Training the SVM Classifier

# Training the SVM classifier

from sklearn.svm import SVC

svm_clf = SVC(decision_function_shape = 'ovo')

svm_clf.fit(X_train, y_train)

# Prediction in training

training_prediction = svm_clf.predict(X_train[:5])
print("Prediction in training:",training_prediction)
print("Actual values:",y_train[:5])

Prediction in training: [5 0 4 1 9]
Actual values: [5, 0, 4, 1, 9]

The predicted and actual values are quite similar. However, predicting the right values is not the best way to evaluate a model's performance.

Testing the SVM Classifier

# Prediction in testing

testing_prediction = svm_clf.predict(X_test[:5])
print("Prediction in testing:",test_prediction)
print("Actual values:",y_test[:5])

Prediction in testing: [7 2 1 0 4]
Actual values: [7, 2, 1, 0, 4]

Hmm! not bad, the model is being able to predict the exact values when we tested with the first 5 values in the dataset.
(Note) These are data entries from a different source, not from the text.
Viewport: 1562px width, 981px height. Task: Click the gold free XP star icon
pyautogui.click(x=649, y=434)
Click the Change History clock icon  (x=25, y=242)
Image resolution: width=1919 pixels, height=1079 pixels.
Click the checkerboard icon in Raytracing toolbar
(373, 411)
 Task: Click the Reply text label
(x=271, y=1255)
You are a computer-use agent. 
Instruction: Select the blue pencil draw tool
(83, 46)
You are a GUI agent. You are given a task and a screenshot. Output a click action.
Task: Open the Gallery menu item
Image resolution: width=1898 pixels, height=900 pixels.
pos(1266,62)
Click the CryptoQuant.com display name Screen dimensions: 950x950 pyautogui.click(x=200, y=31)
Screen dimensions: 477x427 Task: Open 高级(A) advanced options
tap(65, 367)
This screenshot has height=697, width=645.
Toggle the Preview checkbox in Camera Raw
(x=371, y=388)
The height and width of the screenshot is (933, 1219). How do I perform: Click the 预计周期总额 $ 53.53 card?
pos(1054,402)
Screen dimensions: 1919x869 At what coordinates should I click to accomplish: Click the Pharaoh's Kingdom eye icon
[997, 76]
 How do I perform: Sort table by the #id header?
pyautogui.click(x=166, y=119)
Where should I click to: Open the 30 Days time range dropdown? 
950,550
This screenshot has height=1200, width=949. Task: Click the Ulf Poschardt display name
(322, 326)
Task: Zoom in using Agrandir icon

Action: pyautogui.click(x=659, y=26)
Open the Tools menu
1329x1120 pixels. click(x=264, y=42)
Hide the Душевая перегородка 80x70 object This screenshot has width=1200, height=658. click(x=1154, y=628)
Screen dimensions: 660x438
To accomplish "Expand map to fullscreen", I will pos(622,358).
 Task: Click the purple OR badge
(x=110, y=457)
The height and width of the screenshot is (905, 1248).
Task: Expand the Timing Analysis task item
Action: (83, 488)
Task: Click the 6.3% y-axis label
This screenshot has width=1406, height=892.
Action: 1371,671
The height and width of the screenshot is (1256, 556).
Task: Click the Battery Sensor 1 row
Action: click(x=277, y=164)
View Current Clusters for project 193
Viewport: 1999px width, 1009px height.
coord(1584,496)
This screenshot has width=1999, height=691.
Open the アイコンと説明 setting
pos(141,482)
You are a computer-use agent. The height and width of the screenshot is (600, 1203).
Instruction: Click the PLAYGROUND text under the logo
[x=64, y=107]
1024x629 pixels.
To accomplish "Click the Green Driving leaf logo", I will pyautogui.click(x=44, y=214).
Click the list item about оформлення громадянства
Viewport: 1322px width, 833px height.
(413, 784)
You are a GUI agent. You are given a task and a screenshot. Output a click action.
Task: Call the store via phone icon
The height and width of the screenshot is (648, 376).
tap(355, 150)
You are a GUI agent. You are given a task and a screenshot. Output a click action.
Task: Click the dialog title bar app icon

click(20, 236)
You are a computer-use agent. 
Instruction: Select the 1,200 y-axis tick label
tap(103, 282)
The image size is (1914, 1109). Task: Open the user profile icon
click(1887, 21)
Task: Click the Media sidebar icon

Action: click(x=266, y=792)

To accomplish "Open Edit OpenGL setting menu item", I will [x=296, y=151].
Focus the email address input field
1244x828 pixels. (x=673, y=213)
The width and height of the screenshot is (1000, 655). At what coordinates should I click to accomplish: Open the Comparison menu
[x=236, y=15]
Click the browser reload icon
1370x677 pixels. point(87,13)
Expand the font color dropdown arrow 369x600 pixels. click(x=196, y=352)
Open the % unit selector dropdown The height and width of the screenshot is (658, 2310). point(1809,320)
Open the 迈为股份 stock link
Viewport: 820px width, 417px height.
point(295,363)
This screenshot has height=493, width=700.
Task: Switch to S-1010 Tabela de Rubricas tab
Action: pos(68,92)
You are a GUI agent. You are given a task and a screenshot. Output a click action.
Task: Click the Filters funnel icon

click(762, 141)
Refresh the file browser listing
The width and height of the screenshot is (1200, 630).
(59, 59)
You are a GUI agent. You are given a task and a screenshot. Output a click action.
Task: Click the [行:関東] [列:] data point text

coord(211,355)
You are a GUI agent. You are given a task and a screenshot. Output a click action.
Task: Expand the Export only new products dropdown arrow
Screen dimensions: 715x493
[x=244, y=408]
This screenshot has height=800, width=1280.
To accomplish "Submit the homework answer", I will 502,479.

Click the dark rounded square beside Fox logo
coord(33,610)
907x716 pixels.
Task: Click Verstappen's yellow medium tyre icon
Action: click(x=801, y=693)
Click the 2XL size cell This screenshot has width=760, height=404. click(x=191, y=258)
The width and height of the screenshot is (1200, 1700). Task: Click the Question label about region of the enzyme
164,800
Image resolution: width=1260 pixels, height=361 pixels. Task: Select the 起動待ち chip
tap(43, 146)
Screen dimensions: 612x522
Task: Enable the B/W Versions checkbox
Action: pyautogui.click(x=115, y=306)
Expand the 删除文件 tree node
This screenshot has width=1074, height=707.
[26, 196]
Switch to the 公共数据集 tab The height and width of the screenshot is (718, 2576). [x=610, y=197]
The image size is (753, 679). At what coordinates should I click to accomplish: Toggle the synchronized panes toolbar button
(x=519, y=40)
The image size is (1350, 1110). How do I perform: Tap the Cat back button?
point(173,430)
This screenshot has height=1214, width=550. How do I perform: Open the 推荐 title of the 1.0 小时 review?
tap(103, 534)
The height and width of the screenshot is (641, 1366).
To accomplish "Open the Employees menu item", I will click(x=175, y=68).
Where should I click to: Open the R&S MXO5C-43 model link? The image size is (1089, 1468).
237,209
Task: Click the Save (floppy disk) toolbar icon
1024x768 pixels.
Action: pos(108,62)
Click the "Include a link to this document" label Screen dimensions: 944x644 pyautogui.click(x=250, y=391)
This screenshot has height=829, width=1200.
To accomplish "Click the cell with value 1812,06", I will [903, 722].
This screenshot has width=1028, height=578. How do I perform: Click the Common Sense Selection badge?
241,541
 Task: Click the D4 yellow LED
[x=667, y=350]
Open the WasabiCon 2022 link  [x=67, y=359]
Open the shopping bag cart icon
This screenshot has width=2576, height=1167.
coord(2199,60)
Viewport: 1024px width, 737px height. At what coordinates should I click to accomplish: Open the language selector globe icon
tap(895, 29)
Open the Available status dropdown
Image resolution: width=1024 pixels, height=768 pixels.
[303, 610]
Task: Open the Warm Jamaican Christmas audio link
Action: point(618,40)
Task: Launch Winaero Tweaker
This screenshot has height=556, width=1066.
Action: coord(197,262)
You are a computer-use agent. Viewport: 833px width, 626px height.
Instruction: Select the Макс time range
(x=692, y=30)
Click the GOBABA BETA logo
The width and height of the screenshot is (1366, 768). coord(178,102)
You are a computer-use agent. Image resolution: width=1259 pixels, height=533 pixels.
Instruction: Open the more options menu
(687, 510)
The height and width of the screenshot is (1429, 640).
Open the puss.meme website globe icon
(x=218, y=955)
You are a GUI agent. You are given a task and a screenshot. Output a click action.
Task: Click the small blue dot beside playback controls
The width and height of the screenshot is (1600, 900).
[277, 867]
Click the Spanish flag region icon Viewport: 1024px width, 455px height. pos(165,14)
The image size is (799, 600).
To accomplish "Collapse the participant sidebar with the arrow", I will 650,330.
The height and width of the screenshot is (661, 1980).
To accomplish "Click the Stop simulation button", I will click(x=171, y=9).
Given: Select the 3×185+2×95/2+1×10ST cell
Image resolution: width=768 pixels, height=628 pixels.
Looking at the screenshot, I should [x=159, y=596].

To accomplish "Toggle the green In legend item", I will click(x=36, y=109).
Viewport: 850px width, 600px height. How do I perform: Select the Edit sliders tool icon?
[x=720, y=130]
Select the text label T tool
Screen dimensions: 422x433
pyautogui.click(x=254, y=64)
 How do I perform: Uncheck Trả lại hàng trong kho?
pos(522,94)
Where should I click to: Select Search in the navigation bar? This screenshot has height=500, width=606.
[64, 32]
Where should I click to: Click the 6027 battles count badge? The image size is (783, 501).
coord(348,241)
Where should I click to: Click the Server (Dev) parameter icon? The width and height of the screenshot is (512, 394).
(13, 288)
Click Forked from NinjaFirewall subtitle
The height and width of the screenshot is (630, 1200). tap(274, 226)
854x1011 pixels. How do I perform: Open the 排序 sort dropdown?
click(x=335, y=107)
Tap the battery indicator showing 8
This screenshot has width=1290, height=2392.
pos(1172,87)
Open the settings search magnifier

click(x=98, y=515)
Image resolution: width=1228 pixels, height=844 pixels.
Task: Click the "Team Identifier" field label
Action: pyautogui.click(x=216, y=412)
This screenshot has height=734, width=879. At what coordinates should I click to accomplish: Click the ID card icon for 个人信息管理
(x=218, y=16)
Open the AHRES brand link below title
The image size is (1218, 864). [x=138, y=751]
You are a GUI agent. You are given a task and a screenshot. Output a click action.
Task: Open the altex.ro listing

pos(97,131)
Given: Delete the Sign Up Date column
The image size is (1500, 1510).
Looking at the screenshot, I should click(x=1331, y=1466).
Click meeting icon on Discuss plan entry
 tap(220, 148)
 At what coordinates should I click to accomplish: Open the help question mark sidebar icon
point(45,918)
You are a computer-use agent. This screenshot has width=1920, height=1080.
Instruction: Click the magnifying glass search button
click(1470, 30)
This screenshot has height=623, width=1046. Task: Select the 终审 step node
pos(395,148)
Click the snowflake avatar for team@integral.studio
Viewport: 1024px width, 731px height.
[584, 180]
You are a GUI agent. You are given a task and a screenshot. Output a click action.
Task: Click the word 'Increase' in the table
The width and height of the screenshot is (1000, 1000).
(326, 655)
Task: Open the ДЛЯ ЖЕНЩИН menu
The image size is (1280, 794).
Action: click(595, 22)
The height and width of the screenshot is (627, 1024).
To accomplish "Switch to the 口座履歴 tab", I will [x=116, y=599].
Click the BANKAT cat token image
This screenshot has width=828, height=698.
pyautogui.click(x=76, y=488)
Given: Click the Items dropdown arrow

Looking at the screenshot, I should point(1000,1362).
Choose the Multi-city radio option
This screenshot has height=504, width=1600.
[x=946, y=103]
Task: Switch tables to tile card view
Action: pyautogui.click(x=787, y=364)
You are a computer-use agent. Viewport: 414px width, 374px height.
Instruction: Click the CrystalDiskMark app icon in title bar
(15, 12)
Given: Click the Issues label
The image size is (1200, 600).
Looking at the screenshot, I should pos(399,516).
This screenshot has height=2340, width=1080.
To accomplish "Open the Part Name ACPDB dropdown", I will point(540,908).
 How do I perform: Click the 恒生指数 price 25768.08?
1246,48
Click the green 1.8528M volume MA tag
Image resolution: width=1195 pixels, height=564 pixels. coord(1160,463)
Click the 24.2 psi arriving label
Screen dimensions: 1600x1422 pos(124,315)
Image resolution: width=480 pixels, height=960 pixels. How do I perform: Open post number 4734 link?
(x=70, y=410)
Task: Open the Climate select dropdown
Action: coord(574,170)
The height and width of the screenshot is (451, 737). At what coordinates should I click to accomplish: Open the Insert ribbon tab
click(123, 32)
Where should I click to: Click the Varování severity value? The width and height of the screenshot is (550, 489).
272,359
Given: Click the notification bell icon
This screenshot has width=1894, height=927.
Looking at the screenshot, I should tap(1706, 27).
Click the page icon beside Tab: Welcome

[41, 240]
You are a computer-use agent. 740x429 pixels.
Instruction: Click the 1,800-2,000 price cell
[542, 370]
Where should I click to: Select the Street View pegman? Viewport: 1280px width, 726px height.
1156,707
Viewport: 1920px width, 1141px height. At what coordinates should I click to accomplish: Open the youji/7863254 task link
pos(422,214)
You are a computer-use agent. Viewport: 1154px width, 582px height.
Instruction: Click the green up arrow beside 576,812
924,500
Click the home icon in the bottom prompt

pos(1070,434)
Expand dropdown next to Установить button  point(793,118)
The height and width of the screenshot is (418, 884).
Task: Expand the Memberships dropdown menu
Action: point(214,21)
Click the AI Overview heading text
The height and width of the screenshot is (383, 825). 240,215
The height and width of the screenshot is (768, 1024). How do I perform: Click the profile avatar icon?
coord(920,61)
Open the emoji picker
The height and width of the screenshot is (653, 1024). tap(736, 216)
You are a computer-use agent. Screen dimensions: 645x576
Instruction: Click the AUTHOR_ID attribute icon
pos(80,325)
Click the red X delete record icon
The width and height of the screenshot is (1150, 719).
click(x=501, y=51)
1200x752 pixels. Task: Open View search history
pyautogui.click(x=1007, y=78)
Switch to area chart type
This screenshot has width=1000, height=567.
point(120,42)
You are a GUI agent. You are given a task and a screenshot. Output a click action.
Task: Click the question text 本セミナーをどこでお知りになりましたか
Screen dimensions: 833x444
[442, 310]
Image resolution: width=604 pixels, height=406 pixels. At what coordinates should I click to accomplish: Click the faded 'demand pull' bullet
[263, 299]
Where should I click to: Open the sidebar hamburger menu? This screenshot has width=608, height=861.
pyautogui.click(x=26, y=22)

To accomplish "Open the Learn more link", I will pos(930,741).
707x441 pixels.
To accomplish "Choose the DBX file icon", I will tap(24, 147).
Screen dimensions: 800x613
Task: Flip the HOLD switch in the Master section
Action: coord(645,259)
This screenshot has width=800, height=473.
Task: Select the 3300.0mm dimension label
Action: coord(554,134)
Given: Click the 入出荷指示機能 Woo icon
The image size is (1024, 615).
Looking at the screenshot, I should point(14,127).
But hold on we need some more precise measures to check the model performance in the meantime. 

Evaluating the Classifier

A better way to evaluate the performance of a classifier is to look at the confusion matrix. The main usage of the confusion matrix is to identify how many of the classes are misclassified by the classifier. For instance, to know the number of times the classifier misclassifies 1 and 7, you can look at the 7th row and 1st column of the confusion matrix.  

To compute the confusion matrix, we need to have some predicted values so that we can compare them with the actual values. Here we are finding the confusion matrix of a single value that the model predicted.

y_train_5 = (y_train==5)
y_test_5 = (y_test==5)

from sklearn.model_selection import cross_val_predict

y_train_predict = cross_val_predict(svm_clf, X_train, y_train_5, cv=3)

from sklearn.metrics import confusion_matrix

confusion_matrix(y_train_5, y_train_predict)

array([[54497,    82],
       [  312,  5109]], dtype=int64)

The cross_val_predict() function performs K-fold cross-validation and returns the predictions made by the classifier on each test fold. In the confusion matrix, each row represents the actual values and each column represents a predicted class. Here, we are going to predict 5, the first row of the matrix represents non-5 images(negative class), 54497 were correctly classified as non-5s(true negatives) while the remaining 82 are wrongly classified as 5s(false positives). The second row in the matrix represents 5s images(positive class), 312 were wrongly classified as non-5s (false negatives), while the remaining 5109 were classified correctly as 5s(true positives). So, a perfect classifier only has true positives and true negatives.

The confusion matrix can give a lot of information, but sometimes we need more precise metrics. Precision is the accuracy of positive predictions or the number of most relevant values from retrieved values.  

Precision = TP / TP + FP

Meanwhile, Recall(sensitivity) is the ratio of positive instances that are truly detected by the classifier.

Recall = TP / TP + FN

Combining precision and recall into a single metric is called the F1 score. The F1 score is the harmonic mean of precision and recall.

F1score = TP / TP + (FN + FP / 2)

from sklearn.metrics import precision_score, recall_score, f1_score

precision = precision_score(y_train_5, y_train_predict)
recall = recall_score(y_train_5, y_train_predict)
f1score = f1_score(y_train_5, y_train_pred)

print("Recall:", recall)

Precision: 0.9842034290117511
Recall: 0.9424460431654677
f1_score: 0.9628722201281568

The SVM binary classifier has a good precision, recall, as well as f1 score. The model is 98.4% accurate when it claims the image as 5 and it detects 94.2% of the 5s from the overall images. The classifier will get a high f1 score if its precision and recall are high.